Limiting the number of activated output neurons in autoencoder

Hi everyone,

I am implementing an autoencoder. It has a symmetric stuctrure:

  • Input layer: 100 neurons
  • hidden layer 1: 40 neurons
  • hidden layer 2: 20 neurons
  • hidden layer 3 == encoder output layer: 4 neurons
  • hidden layer 4: 20 neurons
  • hidden layer 5: 40 neurons
  • Output layer: 100 neurons

I am using ReLu activation function and Adam optimizer with weight decay,

What I am trying to deploy is a mechanism which allows me to limit the number of activated neurons in the bottleneck layer (hidden layer 3). It means that I would like to have 1 neuron out of 4 activated. That is why, for every batch or for the entire training dataset (so, before perform the proper training) - I still must tune this option -, I compute the following term that must be added to the loss function.

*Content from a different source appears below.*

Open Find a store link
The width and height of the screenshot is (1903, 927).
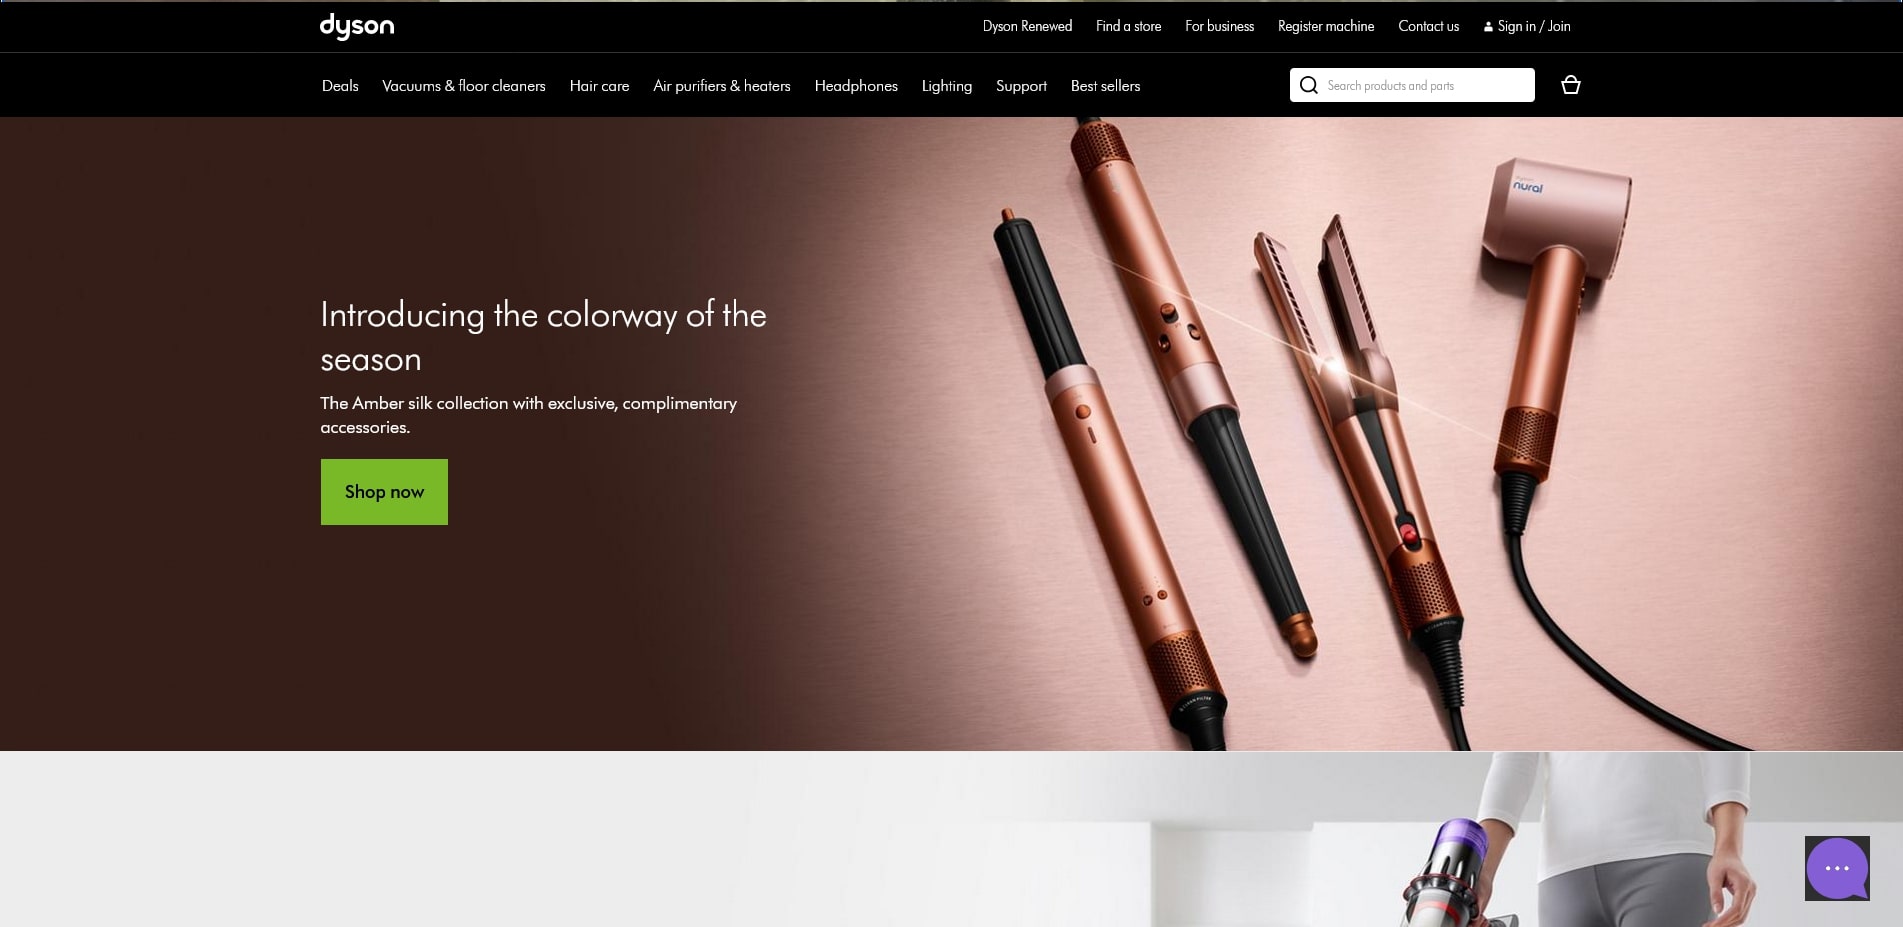(1128, 26)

Once it is done, I perform the backpropagation.

def kl_divergence(rho, rho_hat):
    # i count the number of activated neurons

    for i in range(rho_hat.shape[0]):
        for j in range(rho_hat.shape[1]):
            if rho_hat[i,j]>0:
                rho_hat[i,j]= 1
            else:
                rho_hat[i,j]= 0
    rho_hat = ((rho_hat.sum(dim=0))/rho_hat.shape[0])

    for i in range(len(rho_hat)): # len(rho_hat)==4
        if rho_hat[i]==0:
            rho_hat[i]=0.000001
        elif rho_hat[i]==1:
            rho_hat[i]=0.999999
    ##########print("rho hat summed")
    ##########print(rho_hat)
#     rho_hat = torch.mean(torch.sigmoid(rho_hat), 1) # sigmoid because we need the probability distributions
# #     # we make rho the same dimension as rho_hat sot we can calculate the KL divergence between them
#     rho = torch.tensor([rho] * len(rho_hat)).to(device)
#     print(rho_hat)
#     print(rho_hat.shape)
    rho = torch.tensor([rho] * len(rho_hat)).to(device)
    # we return the KL divergence between rho and rho_hat.
    ##########print("rho hat log computation")
    return torch.sum(rho * torch.log(rho/rho_hat) + (1 - rho) * torch.log((1 - rho)/(1 - rho_hat))).item()
 
# define the sparse loss function
# Note that the calculations happen layer-wise in the function sparse_loss(). We iterate through the model_children list 
# and calculate the values. These values are passed to the kl_divergence() function and we get the mean probabilities as
# rho_hat. Finally, we return the total sparsity loss from sparse_loss() function .
def sparse_loss(rho, x, feat_name):
    values = x
    loss = 0
    if feat_name=="SNR":
        for i in range(len(model_children_SNR)):
            values = model_children_SNR[i](values)
            values = F.relu(values)
#             print(values.shape)
            # VALUES WILL BE OUR RHO HAT
            if i==2:
                # this is the batch_loss
                loss += kl_divergence(rho, values)
                break
        return loss
    elif feat_name=="bsr":
        for i in range(len(model_children_bsr)):
            values = model_children_bsr[i](values)
            # VALUES WILL BE OUR RHO HAT
            if i==2:
                loss += kl_divergence(rho, values)
                break
        return loss